# [Given text]
───

Not too long ago, CRISPR was a cryptic acronym — or, to some ears, a drawer to keep lettuce fresh. Today, CRISPR Cas9, the most popular form of the powerful gene-editing technology, is widely used to accelerate experiments, grow pesticide-resistant crops, and design drugs to treat life-threatening genetic diseases like sickle cell anemia.
But CRISPR is not perfect. Base editors (think of them as gene-editing pencils) can rewrite individual DNA letters. They home in on specific areas of DNA and swap out certain bases — A, C, T, or G — for others. But after the swap, base editors—like the cytosine base editor that converts C•G to T•A — perform unwanted off-target edits. Until now, even the best CRISPR tool, SpCas9, could only bind to about one in 16 locations along DNA, leaving many genetic mutations out of reach.
Now, in two papers published in Nature Biotechnology, researchers at Harvard University, the Broad Institute, and the Howard Hughes Medical Institute have invented new CRISPR tools that address both issues. The first paper describes newly designed cytosine base editors that reduce an elusive type of off-target editing by 10- to 100-fold, making new variants that are especially promising for treating human disease. The second describes a new generation of all-star CRISPR-Cas9 proteins the team evolved that are capable of targeting a much larger fraction of pathogenic mutations, including the one responsible for sickle cell anemia, which was prohibitively difficult to access with previous CRISPR methods.
“Since the era of human genome editing is in its fragile beginnings, it’s important that we do everything we can to minimize the risk of any adverse effects when we start to introduce these into people,” said David Liu, the lead author on the papers. “Minimizing this kind of elusive off-target editing is an important step toward achieving that goal.”
Reduced off-target editing
Liu, Richard Merkin Professor, vice chair of the faculty, and director of the Merkin Institute of Transformative Technologies in Healthcare at the Broad Institute of MIT and Harvard, set out with his team to pinpoint those troubling and erratic CRISPR-independent off-target edits.
“That type of off-target editing can occur at random locations in the genome,” said Liu. “When you run the experiment 10 times, you get 10 different answers. That makes it so challenging to study.”

───

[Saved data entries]
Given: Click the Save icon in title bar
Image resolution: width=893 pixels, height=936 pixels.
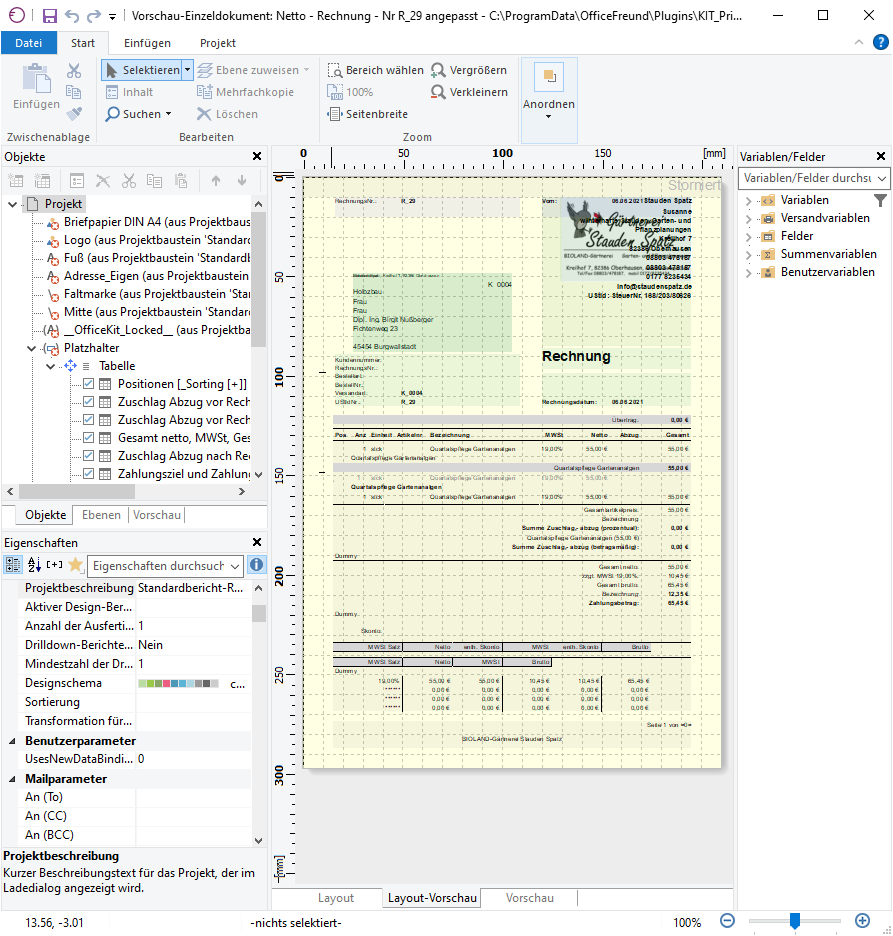Looking at the screenshot, I should click(x=50, y=16).
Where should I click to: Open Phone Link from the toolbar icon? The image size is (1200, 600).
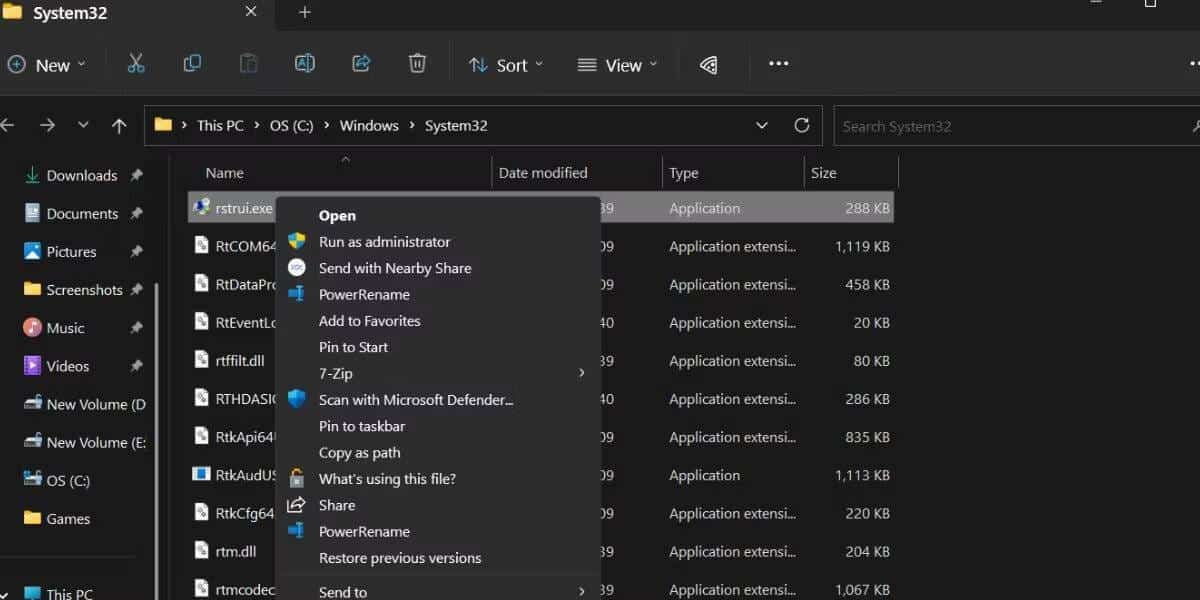tap(708, 64)
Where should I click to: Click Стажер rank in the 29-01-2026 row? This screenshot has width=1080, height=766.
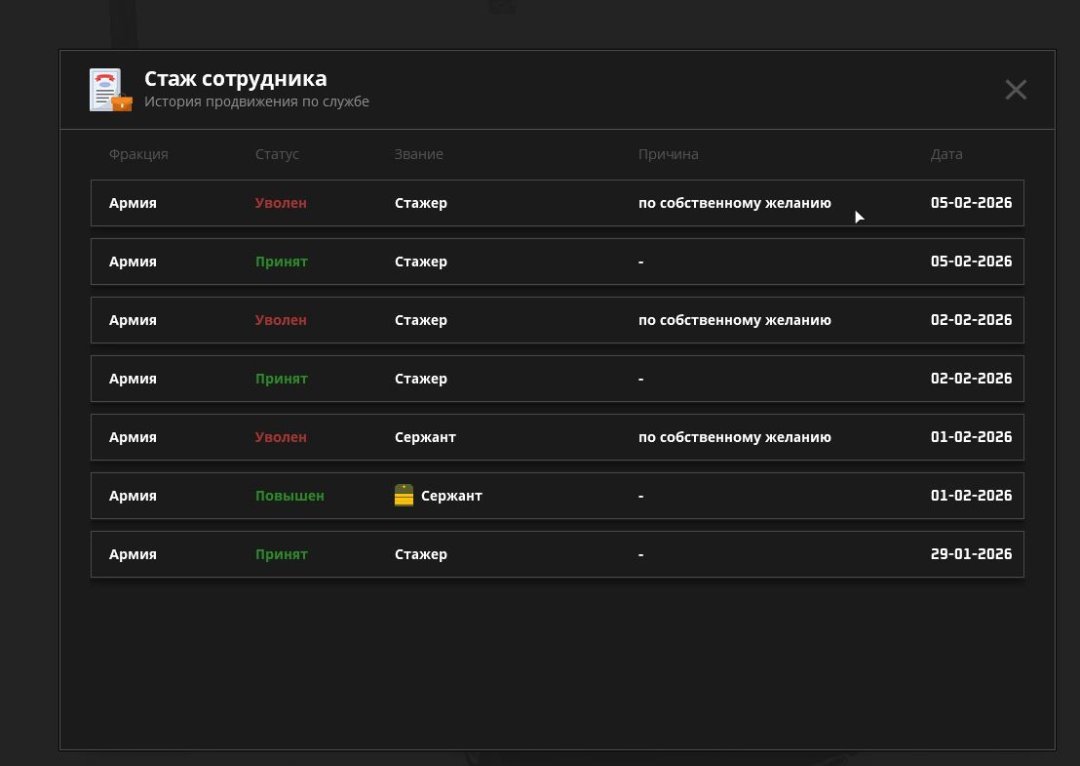coord(420,554)
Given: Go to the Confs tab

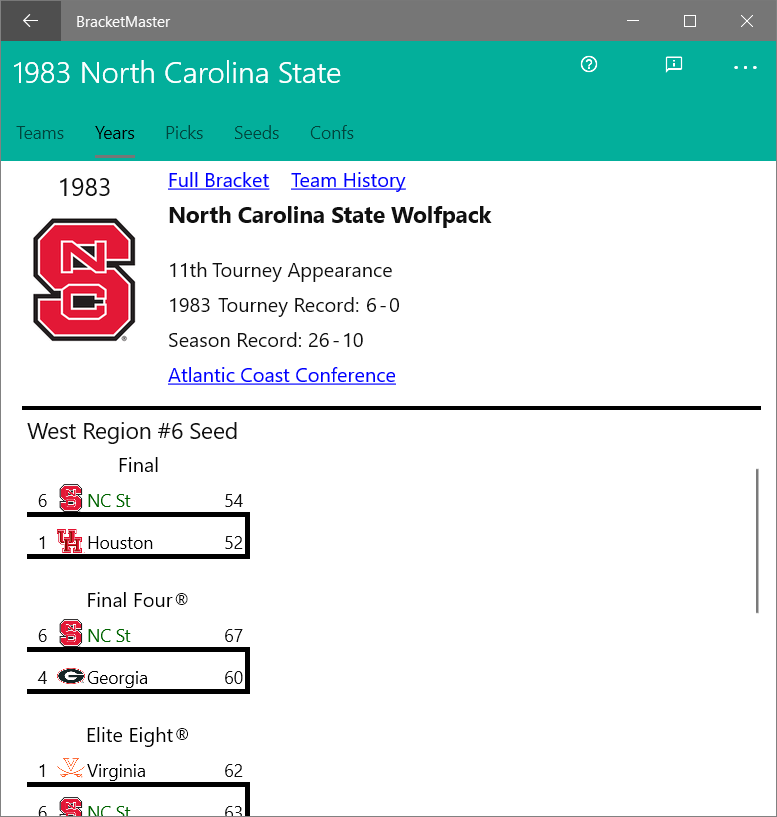Looking at the screenshot, I should tap(331, 133).
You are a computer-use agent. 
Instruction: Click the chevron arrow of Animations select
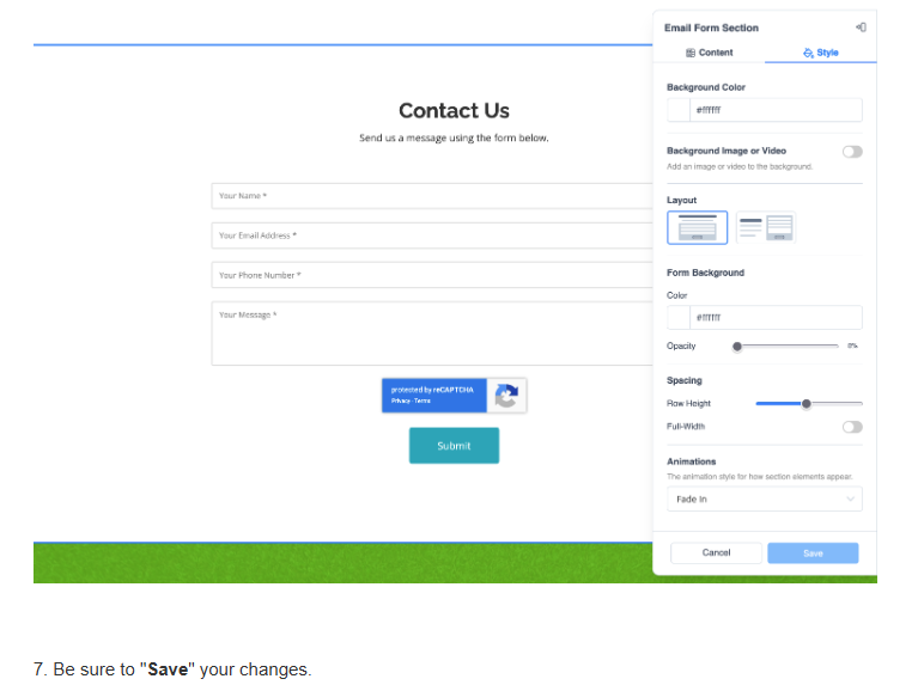point(850,499)
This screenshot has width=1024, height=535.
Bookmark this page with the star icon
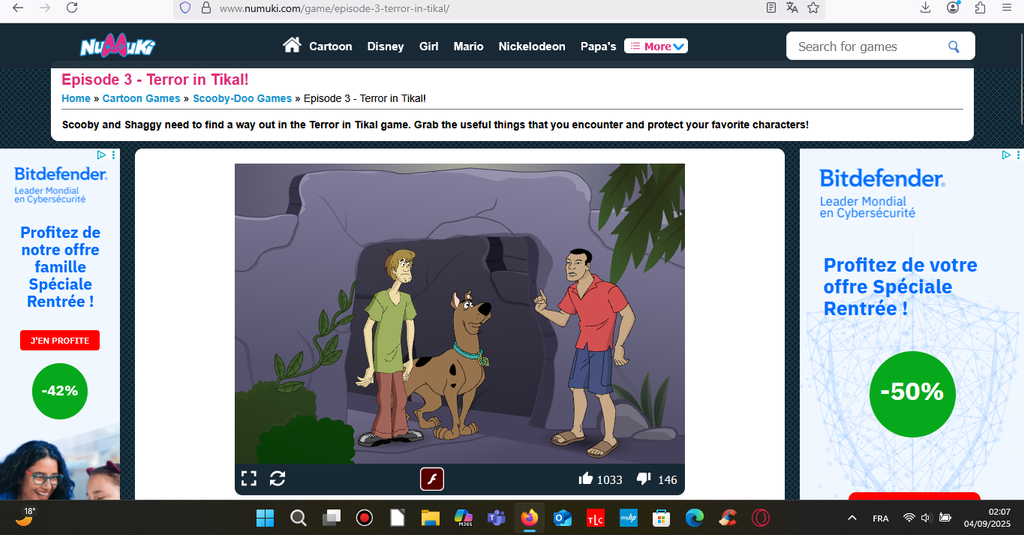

───

# [What is required]
Please answer from the CRISPR article: by how much do the newly designed cytosine base editors reduce the elusive type of off-target editing?

# [Answer to this exercise]
By 10- to 100-fold.